* STORED ROWS *
* BEGIN *
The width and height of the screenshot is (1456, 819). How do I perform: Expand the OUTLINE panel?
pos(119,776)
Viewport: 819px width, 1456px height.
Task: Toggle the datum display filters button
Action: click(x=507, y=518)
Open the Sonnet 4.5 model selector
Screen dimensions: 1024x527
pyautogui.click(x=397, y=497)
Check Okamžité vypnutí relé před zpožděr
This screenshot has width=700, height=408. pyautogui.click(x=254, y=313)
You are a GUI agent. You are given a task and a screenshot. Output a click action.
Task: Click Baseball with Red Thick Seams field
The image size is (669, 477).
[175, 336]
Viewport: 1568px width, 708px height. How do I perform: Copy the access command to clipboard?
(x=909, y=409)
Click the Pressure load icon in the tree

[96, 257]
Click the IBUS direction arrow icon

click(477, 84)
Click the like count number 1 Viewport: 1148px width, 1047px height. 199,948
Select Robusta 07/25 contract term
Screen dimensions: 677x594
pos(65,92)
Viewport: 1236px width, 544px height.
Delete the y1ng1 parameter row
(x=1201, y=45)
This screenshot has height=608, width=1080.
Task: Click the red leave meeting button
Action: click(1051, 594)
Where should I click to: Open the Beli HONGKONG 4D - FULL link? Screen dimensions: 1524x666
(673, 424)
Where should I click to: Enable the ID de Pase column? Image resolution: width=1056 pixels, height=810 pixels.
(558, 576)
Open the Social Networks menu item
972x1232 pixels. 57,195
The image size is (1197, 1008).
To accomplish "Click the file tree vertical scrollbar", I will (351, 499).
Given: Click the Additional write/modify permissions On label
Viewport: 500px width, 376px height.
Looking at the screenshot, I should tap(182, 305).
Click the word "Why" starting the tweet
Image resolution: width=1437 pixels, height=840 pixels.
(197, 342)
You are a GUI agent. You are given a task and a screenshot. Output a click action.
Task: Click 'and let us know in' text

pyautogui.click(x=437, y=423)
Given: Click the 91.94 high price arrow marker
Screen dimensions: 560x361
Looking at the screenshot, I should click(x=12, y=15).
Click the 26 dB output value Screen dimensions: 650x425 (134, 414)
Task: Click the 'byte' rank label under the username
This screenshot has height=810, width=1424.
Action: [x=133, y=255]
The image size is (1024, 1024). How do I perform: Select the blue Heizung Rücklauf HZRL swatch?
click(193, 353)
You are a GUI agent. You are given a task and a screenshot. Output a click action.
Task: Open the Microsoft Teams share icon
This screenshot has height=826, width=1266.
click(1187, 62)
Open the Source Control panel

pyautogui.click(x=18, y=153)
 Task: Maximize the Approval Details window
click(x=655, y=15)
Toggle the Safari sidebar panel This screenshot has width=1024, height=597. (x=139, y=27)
* END *
* YOUR INSTRUCTIONS *
Show each line of the records that contains the word "panel". Upper and lower case count.

* CORRECT ANSWER *
The width and height of the screenshot is (1456, 819). How do I perform: Expand the OUTLINE panel?
Open the Source Control panel
Toggle the Safari sidebar panel This screenshot has width=1024, height=597. (x=139, y=27)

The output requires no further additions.